Shadow economy at 24 pct of GDP

The size of Greece’s shadow economy – or the part of the economy not accounted for in official statistics – reached 24 percent of the country’s gross domestic product in 2012, or 46.4 billion euros, according to a report published yesterday by the Institute of Economic Affairs.

Three in every eight Greek workers (37.3 percent) were without social security in 2008, while the country has the highest share of illegal immigrants working in the world.

The IEA data show that the shadow economy in Greece ranged between 22.6 percent in 1989-90 and 29 percent of GDP in 1997-98, though that does not mean that it has shrunk. In 2001 the shadow economy amounted to 28.2 percent of GDP, or 41.2 billion euros. Last year it may have declined to 24 percent of GDP, but given the relative increase in the size of the economy in the middle of the last decade, it is believed to have swollen to 46.4 billion euros.

This illustrates how crucial combating the shadow economy will be toward the improvement of the country’s fiscal figures and a possible easing of austerity measures.

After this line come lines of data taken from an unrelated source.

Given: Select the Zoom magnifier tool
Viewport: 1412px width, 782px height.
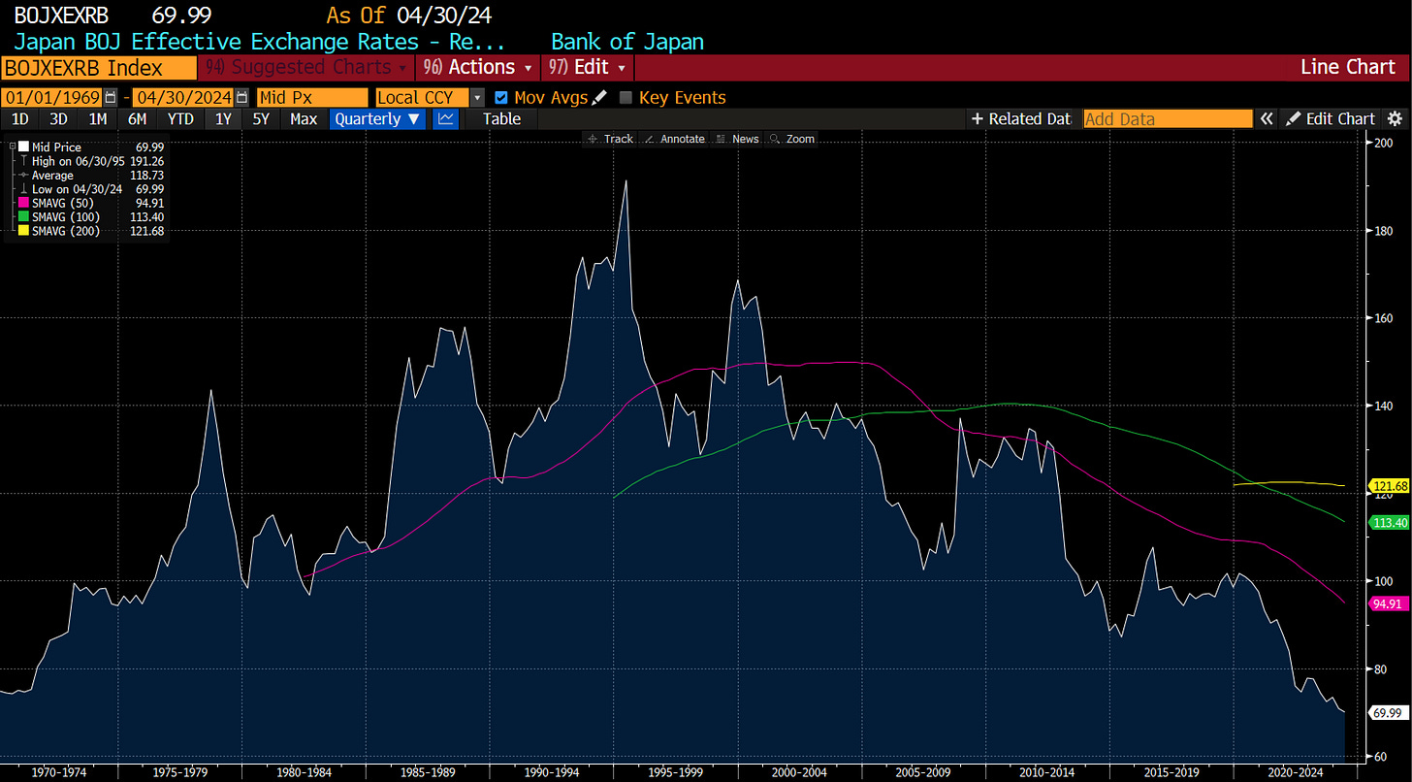Looking at the screenshot, I should [x=792, y=139].
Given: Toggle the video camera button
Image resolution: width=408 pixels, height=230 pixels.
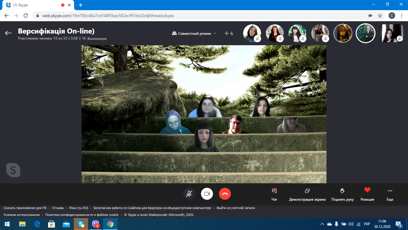Looking at the screenshot, I should [x=207, y=194].
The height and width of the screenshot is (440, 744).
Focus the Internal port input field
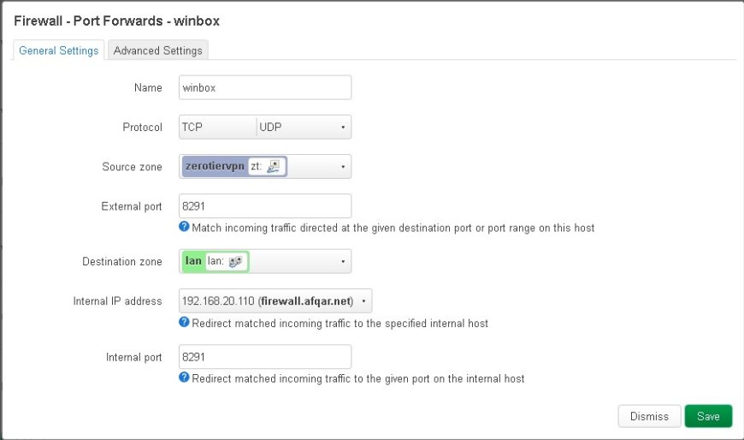[265, 357]
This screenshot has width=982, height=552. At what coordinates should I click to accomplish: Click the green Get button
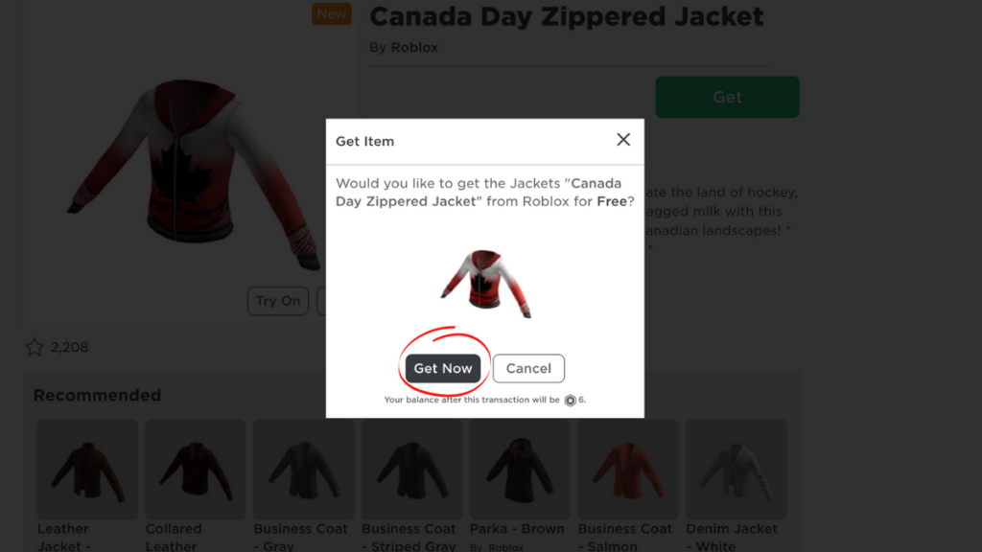pos(727,97)
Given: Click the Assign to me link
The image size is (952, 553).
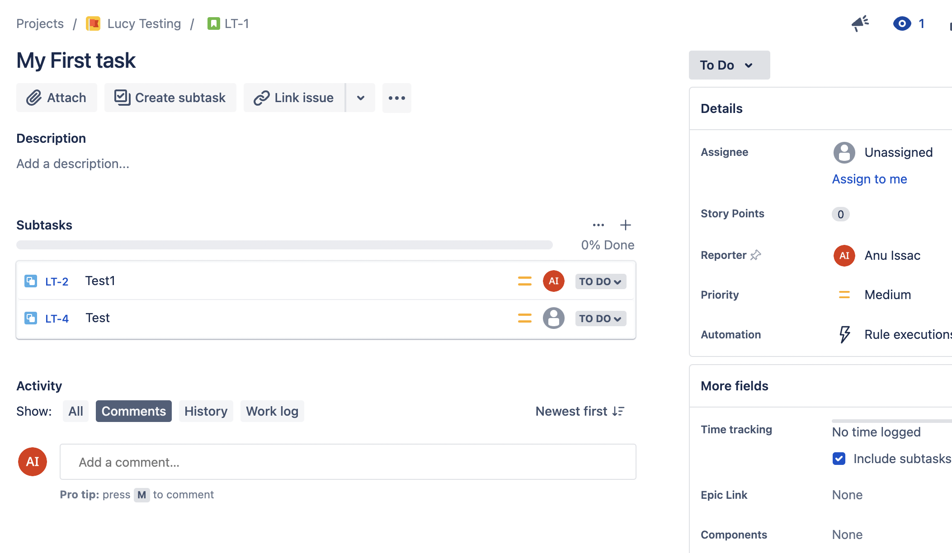Looking at the screenshot, I should pyautogui.click(x=870, y=179).
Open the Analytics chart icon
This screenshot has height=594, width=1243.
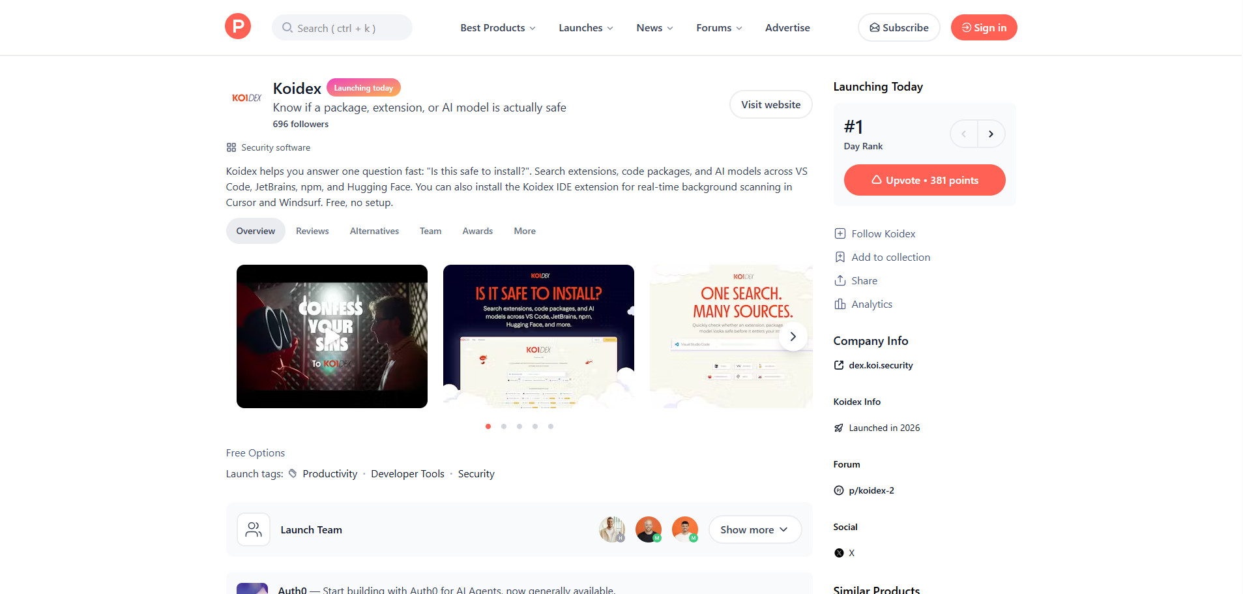point(840,304)
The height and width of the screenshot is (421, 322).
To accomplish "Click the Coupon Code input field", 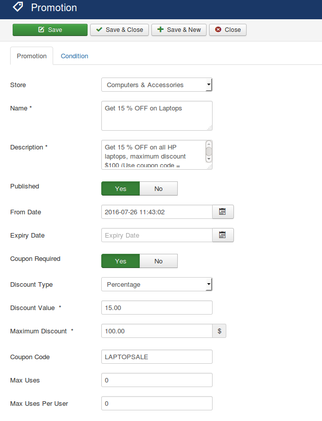I will pyautogui.click(x=156, y=357).

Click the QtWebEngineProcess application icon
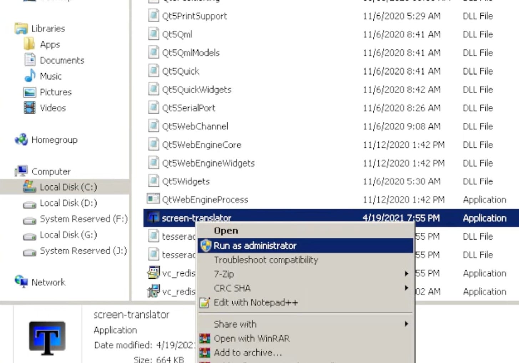[x=153, y=199]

In the 1999-2007 period, the Greek illegal economy averaged 27.5 percent. Topping the list of 162 countries examined in the survey is Georgia, whose shadow economy averaged 65.8 percent in the same period. Yet Greece tops the list in the percentage of illegal immigrants as a part of the total employed population, reaching 4.4 percent, ahead of the US on 3.2 percent and Italy on 2 percent.

In its report, the IEA notes that the European debt crisis has highlighted all these problems in countries such as Greece, Spain and Italy, especially in matters connected to the states’ tax collection and monitoring mechanisms.

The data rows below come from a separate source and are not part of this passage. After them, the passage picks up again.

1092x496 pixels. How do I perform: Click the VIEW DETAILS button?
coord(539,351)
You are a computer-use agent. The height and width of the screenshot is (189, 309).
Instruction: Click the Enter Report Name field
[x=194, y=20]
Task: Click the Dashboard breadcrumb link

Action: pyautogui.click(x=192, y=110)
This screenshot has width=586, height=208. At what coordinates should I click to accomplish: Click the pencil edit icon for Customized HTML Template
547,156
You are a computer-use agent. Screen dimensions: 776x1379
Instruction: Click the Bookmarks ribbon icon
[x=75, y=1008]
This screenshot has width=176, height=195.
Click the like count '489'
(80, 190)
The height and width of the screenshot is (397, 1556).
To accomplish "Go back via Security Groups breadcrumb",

The IEA attributes the growth of the illegal economy to the level of tax rates and social security contributions, the tax conscience of each society, the quality of state institutions and authorities – i.e. how corrupt the state mechanism is – the legislation regulating each labor market and the quality of service each state offers, mainly on how wage payment is conducted, i.e. in cash or via bank accounts.